请参阅此<一个href=\"http://stackoverflow.com/questions/243383/why-cant-c-be-parsed-with-a-lr1-parser/1004737#1004737\">SO回答讨论为什么C(和C ++)是硬来解析。简短的总结是,C和C ++的语法的都是模棱两可的;他们会给你多解析你的必须的使用上下文来解决歧义。人们然后做出假设你有你解析解决含糊不清的错误;并非如此,见下文。如果你坚持在解决含糊不清你解析,你的分析器变得更复杂,更难以建立;但这种复杂性是一个自我造成伤口

See this SO answer discussing why C (and C++) is "hard" to parse. The short summary is that C and C++ grammars are inherently ambiguous; they will give you multiple parses and you must use context to resolve the ambiguities. People then make the mistake of assuming you have to resolve ambiguities as you parse; not so, see below. If you insist on resolving ambiguities as you parse, your parser gets more complicated and that much harder to build; but that complexity is a self-inflicted wound.

IIRC,Java 1.4中的明显的LALR(1)语法是也不含糊,所以它是易进行解析。我不太相信现代Java已经不是至少长距离局部含糊了;总是有决定是否... >>封住两个模板,或者是右移位运算符的问题。我怀疑现代Java不与LALR(1)不再解析。
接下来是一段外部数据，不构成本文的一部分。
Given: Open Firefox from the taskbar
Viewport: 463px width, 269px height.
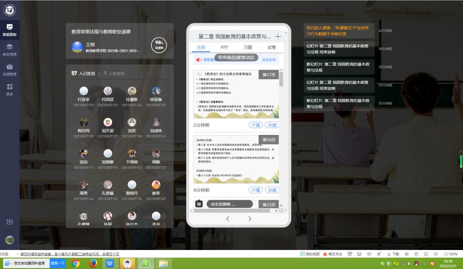Looking at the screenshot, I should pos(93,263).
IIRC, Java 1.4's "obvious" LALR(1) grammar was not ambiguous, so it was "easy" to parse. I'm not so sure that modern Java hasn't got at least long distance local ambiguities; there's always the problem of deciding whether "...>>" closes off two templates or is a "right shift operator". I suspect modern Java does not parse with LALR(1) anymore.

但是有可以使用强大的解析器(或弱解析器和上下文收集黑客C和C ++前端现在大多这样做),两种语言让过去的解析问题。
C和C ++具有包括preprocessor的额外的复杂;这些都是在实践中复杂得多,他们看。一个说法是,C和C ++解析器相当硬,因此必须由手工编写。 这是不正确的;你可以建立Java和C ++解析器只是GLR分析器生成的罚款。
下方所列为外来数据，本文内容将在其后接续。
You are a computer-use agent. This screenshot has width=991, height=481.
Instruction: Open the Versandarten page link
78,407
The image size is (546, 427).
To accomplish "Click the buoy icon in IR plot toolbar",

But one can get past the parsing problem by using strong parsers (or weak parsers and context collection hacks as C and C++ front ends mostly do now), for both languages. C and C++ have the additional complication of having a preprocessor; these are more complicated in practice than they look. One claim is that the C and C++ parsers are so hard they have to be be written by hand. It isn't true; you can build Java and C++ parsers just fine with GLR parser generators.

但是解析并不是真正的问题所在。

一旦你分析,你会想要做的AST /分析树什么的。在实践中,你需要知道,每一个标识,它是什么定义,并在那里被使用(名称和类型解析,拖泥带水,建筑符号表)。这原来是比获得解析器权更多的工作,通过继承,接口,超载和模板,并通过这一切的语义横跨几十写在非正式的自然语言小号$ P $垫的事实,混淆加剧上百的语言标准页。 C ++实在是太差了这里。的Java 7和8越来越成为pretty从这个角度来看可怕。 (和符号表不是你所需要的,看到我的生物对一个较长的散文生命解析后)

Once you parse, you will want to do something with the AST/parse tree. In practice, you need to know, for every identifier, what its definition is and where it is used ("name and type resolution", sloppily, building symbol tables). This turns out to be a LOT more work than getting the parser right, compounded by inheritance, interfaces, overloading and templates, and the confounded by the fact that the semantics for all this is written in informal natural language spread across tens to hundreds of pages of the language standard. C++ is really bad here. Java 7 and 8 are getting to be pretty awful from this point of view. (And symbol tables aren't all you need; see my bio for a longer essay on "Life After Parsing").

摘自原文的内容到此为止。